Pour meubler, Isabelle Balkany (j’allais écrire Adajani !) a raconté ce qu’il resterait de sa journée : direction la maison de Giverny (je crois), et câlinothérapie pour le mari (c’était la semaine câlinothérapie, la veille, le Président chouchoutait ses trois cents poussins à l’Élysée). Et elle a raconté le détail qui tuait : elle allait devoir manier la serpillière ! (Sans le personnel de la mairie). Car les trois chiens vont être tellement heureux de retrouver leur papa qu’ils vont faire dans les couloirs. Les chats aussi seraient de la fête. Et les enfants ? Pas évoqués.

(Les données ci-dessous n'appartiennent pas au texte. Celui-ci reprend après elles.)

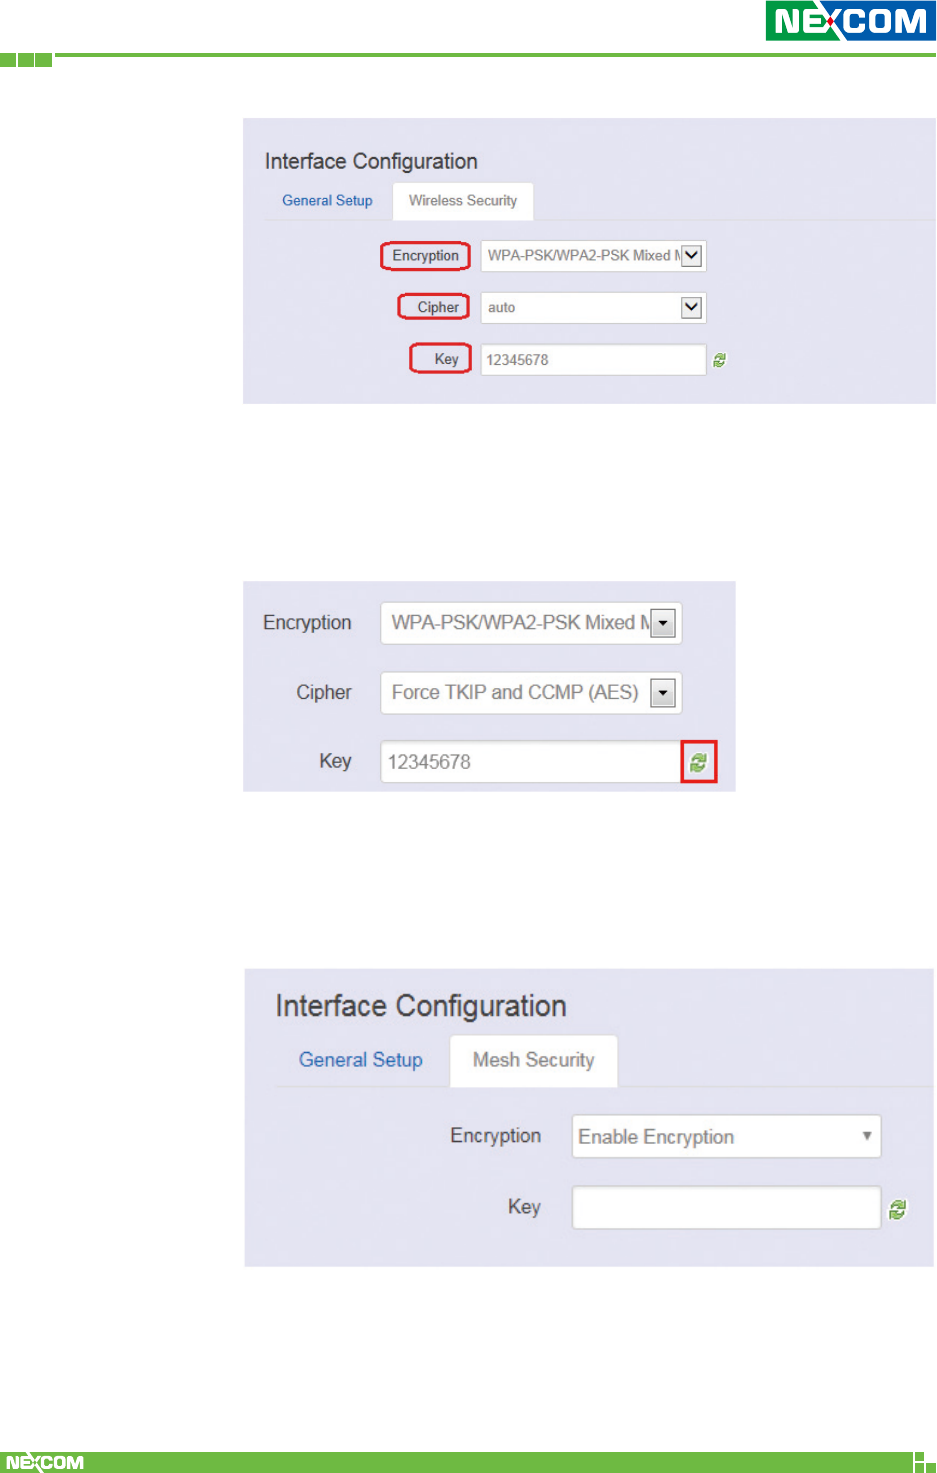Image resolution: width=937 pixels, height=1473 pixels.
Task: Click the empty Key field under Mesh Security
Action: [726, 1208]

Comme vous l’avez compris, ce n’est plus une rubrique politique mais une rubrique « people ». Ou presque : « Point de vue et Image du monde ». On parle du couple Balkany comme de la famille royale (le comte et la comtesse de Levallois-Perret). Et le pire, c’est que l’empathie peut jouer à plein. Après tout, personne ne lui souhaiterait la prison, elle est inutile et dangereuse si les conséquences peuvent ruiner le corps. Il faudrait alors se pencher sur les détenus « ordinaires ». A-t-on parlé, par exemple, de cette jeune détenue de 26 ans qui s’est suicidée le 5 février 2020 dans sa cellule de la prison de Caen ?
On ne peut pas considérer la prison comme inhumaine uniquement pour les personnes du grand monde, il faut aussi la regarder pour les détenus ordinaires. Christine Boutin, animée d’une passion chrétienne qui ne me paraît pas pertinent d’afficher trop explicitement sur le plan politique (par respect aux croyances de chacun), avait eu le bon goût de bosser sur les prisons en France. Des constats toujours terrifiants au fil des rapports et des missions.
L’interview de Patrick Balkany à une chaîne de télévision est-elle scandaleuse ? Oui, certainement. Au lieu de parader, même profil bas, il ferait mieux d’adopter réellement le profil bas, c’est-à-dire le silence médiatique. En clair, l’humilité. Sans gros cigare.
C’est parce que les responsables politiques mettent trop souvent en scène leur vie personnelle qu’ils ont parfois des retours de bâton désastreux. L’accident industriel du retrait de Benjamin Griveaux le rappelle : on ne peut pas être parfait tout le temps et la vie privée doit faire partie d’une intimité qui ne regarde que les proches. Mais à force de violer eux-mêmes cet espace secret, ils se mettent en danger car ils sont à découvert vingt-quatre heures sur vingt-quatre. Et quelle va être la réaction des juges en le voyant parader une nouvelle fois lorsqu’il s’agira de lui choisir une peine dans quelques semaines ? Il est des mauvais élèves qui n’arrivent toujours pas à retenir leurs leçons… Misérables.